■ Consignes:
1: Recopiez le passage du texte sur Erwin Olaf qui commence par « A la manière » et se poursuit jusqu'à « yeux du spectateur. », en changeant « entremetteur » en « médiateur ».
2: Répondez à ces questions sur le texte sur Erwin Olaf :
(a) Quelle galerie propose l'exposition Le dernier Cri ?
(b) Quelles années sont indiquées pour la série Royal Blood Portraits ?
(c) À quelle série appartient l'œuvre Pearls (Sabine) ?
3: D'après le texte sur Erwin Olaf, pourquoi la femme de Pearls (Sabine) convoque-t-elle la compassion du spectateur ?

A la manière d’un entremetteur, Erwin Olaf réinvente les réseaux de communications verbales, corporelles ou implicites des membres de sociétés égarées, ne sachant plus ni s’exprimer, ni être tout simplement. Tourné vers la pulsion des comportements humains, il use et abuse de l’art photographique et vidéographique, pour acculer l’aveu du vide de ses modèles vers les yeux du spectateur.
Le jeu du réel par le réel se poursuit dans l’exposition Le dernier Cri, que propose la galerie Rabouan Moussion, amorcé précédemment dans la très controversée série Royal Blood Portraits (1999- 2000) – www.erwinolaf.com. Erwin Olaf s’y amusait à parodier cyniquement, à l’instar de Cindy Sherman, les drames vécus par les membres de familles royales ou présidentielles, comme le titre l’indique. Jackie Kennedy et Lady Di nous regardaient alors fixement, affublées toutes deux d’un fugace blond Marilyn et d’un fard à paupières intensément rouge. Devant un fond immaculé et sur leurs robes blanches et lisses, la salissure du sang s’inscrivait sur le chapeau de l’une, tandis que l’autre voyait son bras disséqué par le sigle en métal froid d’une grande marque de voitures allemandes. Moins grinçantes mais plus démocratiques, les séries New York Times prolonge l’attrait de l’artiste pour la conception du dit « beau ». La femme pensée par Erwin Olaf devient la traduction visuelle d’une modification de l’espace et du corps au sein de celui-ci. Avalant les chevelures, les visages et les membres, les murs s’animent d’une conscience inquiétante, d’une véritable gloutonnerie d’humanité, qui rappelle également la réalisation Pearls (Sabine) de la série Squares, où une femme photographiée en noir et blanc vomissait avec soumission une liasse de colliers et autres bijoux d’apparats. Représentée comme un distributeur automatique, la femme convoque la compassion du spectateur, comme elle l’ignore dans New York Times.

■ Données extraites:
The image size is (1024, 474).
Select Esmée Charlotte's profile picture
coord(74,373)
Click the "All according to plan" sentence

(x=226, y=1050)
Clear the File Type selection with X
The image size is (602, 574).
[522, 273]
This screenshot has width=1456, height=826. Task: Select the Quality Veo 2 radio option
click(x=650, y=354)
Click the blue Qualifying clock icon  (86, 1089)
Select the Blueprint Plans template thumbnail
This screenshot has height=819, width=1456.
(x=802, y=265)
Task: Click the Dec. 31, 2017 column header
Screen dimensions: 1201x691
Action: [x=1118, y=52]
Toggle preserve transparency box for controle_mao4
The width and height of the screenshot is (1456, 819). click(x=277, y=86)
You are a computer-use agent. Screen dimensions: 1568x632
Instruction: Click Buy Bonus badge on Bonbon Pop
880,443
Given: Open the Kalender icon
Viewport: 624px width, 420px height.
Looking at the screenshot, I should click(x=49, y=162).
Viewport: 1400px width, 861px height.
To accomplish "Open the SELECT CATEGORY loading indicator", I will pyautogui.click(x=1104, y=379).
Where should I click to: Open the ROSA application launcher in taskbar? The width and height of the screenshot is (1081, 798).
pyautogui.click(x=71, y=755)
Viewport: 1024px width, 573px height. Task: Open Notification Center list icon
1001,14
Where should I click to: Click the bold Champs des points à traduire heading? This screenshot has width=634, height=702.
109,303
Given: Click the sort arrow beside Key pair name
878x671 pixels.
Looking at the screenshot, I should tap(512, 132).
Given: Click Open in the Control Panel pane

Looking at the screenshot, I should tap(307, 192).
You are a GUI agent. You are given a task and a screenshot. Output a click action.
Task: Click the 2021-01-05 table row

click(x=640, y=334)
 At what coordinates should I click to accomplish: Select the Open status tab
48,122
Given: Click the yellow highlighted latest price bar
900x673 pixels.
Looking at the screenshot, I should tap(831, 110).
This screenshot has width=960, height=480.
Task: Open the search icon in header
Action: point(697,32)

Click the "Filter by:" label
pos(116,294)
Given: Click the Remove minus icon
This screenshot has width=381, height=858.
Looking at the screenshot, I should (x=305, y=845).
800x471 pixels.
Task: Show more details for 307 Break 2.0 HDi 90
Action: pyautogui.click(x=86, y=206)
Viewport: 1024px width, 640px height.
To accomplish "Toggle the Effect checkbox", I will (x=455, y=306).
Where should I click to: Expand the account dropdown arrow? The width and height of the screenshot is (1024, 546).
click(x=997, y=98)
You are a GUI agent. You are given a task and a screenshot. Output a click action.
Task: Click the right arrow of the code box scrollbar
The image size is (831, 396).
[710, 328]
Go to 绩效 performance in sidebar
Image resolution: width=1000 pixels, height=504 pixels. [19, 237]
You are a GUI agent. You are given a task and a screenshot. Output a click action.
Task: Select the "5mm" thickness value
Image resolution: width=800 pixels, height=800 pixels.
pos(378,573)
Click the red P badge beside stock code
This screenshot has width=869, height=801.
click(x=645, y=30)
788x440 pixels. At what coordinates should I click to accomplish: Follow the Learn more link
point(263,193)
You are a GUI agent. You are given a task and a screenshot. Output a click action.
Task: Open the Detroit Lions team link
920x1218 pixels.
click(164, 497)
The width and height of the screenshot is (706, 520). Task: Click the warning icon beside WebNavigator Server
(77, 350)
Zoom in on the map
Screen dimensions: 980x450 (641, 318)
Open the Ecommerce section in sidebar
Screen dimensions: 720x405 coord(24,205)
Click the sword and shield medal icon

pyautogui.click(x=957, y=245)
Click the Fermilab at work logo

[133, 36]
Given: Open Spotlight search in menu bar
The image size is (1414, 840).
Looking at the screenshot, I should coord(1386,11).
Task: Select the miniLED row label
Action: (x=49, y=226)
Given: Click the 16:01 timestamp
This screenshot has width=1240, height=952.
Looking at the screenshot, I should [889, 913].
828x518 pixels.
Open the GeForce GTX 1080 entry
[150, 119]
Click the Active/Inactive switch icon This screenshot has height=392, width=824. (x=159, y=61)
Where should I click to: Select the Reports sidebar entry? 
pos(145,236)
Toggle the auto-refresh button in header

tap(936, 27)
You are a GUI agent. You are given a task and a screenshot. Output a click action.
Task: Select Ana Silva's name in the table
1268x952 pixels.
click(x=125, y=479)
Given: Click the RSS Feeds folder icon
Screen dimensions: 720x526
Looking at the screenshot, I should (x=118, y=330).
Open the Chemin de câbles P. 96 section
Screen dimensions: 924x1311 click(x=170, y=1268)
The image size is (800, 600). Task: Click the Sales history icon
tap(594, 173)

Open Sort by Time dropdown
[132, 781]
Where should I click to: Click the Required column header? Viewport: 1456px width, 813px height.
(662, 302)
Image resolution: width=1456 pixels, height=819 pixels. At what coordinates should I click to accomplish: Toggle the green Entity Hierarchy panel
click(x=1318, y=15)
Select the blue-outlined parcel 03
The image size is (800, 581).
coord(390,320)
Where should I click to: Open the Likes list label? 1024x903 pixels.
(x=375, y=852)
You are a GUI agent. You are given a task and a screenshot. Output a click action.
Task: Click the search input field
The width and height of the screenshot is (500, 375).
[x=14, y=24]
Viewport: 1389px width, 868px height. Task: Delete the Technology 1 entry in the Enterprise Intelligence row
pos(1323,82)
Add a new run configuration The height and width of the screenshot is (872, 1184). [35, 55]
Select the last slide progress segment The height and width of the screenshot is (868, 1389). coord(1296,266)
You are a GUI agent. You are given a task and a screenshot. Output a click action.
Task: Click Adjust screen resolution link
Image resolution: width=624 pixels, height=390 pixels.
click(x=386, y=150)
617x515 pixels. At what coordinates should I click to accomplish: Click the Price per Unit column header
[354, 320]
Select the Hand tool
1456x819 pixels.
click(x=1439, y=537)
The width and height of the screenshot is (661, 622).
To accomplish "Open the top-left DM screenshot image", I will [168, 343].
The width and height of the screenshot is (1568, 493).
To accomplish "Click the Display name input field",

■ Réponses:
1:
A la manière d’un médiateur, Erwin Olaf réinvente les réseaux de communications verbales, corporelles ou implicites des membres de sociétés égarées, ne sachant plus ni s’exprimer, ni être tout simplement. Tourné vers la pulsion des comportements humains, il use et abuse de l’art photographique et vidéographique, pour acculer l’aveu du vide de ses modèles vers les yeux du spectateur.

2:
(a) La galerie Rabouan Moussion.
(b) 1999-2000.
(c) À la série Squares.

3: Elle est représentée comme un distributeur automatique. Photographiée en noir et blanc, elle vomit avec soumission une liasse de colliers et autres bijoux d'apparats.